Ok, it’s a bit late, but if you’re stumped for a Christmas present for an intellectually curious friend or relative, I’ve got a top recommendation. Ha-Joon Chang’s latest book, Edible Economics, is a (Christmas) cracker.

Full disclosure: Ha-Joon is an old and good friend. Since we first met in the late 1990s, when he was writing Kicking Away the Ladder, one of the joys of my professional life has been watching him flower as a writer and public intellectual, reaching millions of people with his books on the need to rethink economics and through his profound challenges to neoliberal orthodoxy (structural adjustment, trade liberalization, privatization, intellectual property rights), playing a significant part in influencing numerous governments and decision makers towards a more intelligent approach to economic policy.

Along the way, his writing has got better and better, culminating in this latest work, which is a lot of fun. Edible Economics combines his passion for economics with his passion for food – Ha-Joon is a serious and eclectic foodie. I’ve long since given up trying to pick the restaurant when we go out for a meal.

Each chapter tells the story of a different foodstuff, revelling in nerdy historical ‘rabbit holes’ of each. From there, Ha-Joon segues into a more serious point about economics. Via acorn-eating pigs, how carrots became orange, the role of spices in creating modern capitalism, it’s an epicure’s guide to the modern world and how to improve it.

The chapters are grouped into five sections: Overcoming Prejudices (Acorn, Okra, Coconut); Becoming More Productive (Anchovy, Prawns, Noodles, Carrots); Doing Better Globally (beef, bananas, Coca-Cola); Living Together (Rye, Chicken, Chilli) and Thinking About the Future (lime, spices, strawberries, chocolate). I make an undignified cameo appearance in the chilli chapter, having a meltdown in a Szechuan restaurant in Euston……

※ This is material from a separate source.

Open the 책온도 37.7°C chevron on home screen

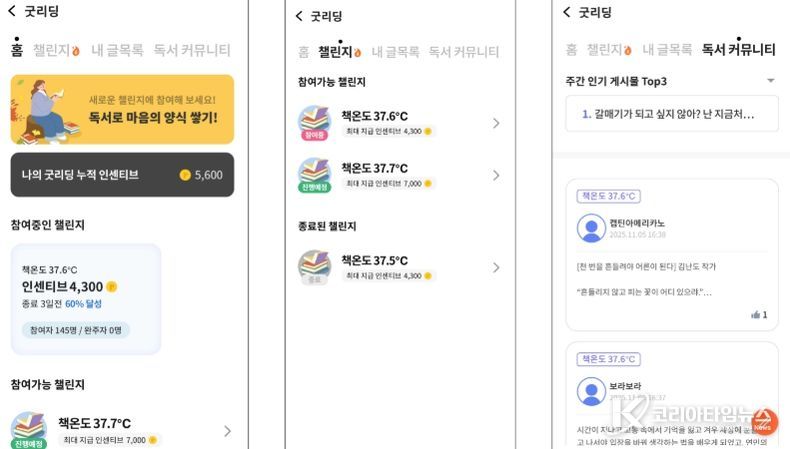coord(227,431)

Here’s some excerpts from his conclusion, which neatly sums up his long-term mission.

‘When it comes to food, we all work out our own ways to source ingredients (often with constrained budgets), combine and cook them, and come up with new ideas (whether it is tweaking your mother’s recipe or adapting some dish that you came across on Instagram). It should be the same with economics. You don’t need other people to tell you how to learn, critically reflect upon, and use economics. You are all perfectly capable of figuring it out for yourself.

However, as someone who has studied and practised economics for four decades, I think I can offer a few pieces of dietary advice.

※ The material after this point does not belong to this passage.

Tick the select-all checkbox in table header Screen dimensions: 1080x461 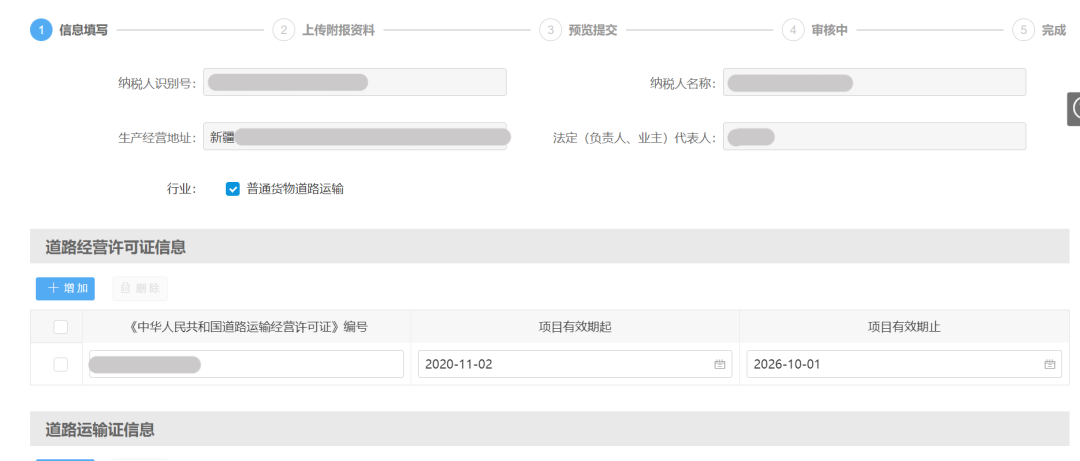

First, a varied diet is important. In the book, I have tried to present different perspectives in economics. Often they have different opinions about the same thing (on, say, inequality). Sometimes one perspective lets you see things that others are blind to (for example, the feminist perspective on care work). At other times, different perspectives are complementary to each other (as in the case of positive and negative perspectives on multinational corporations). Appreciating different perspectives in economics, like eating a range of different food items and different types of cuisine, not only makes your economic diet richer but more balanced and healthier.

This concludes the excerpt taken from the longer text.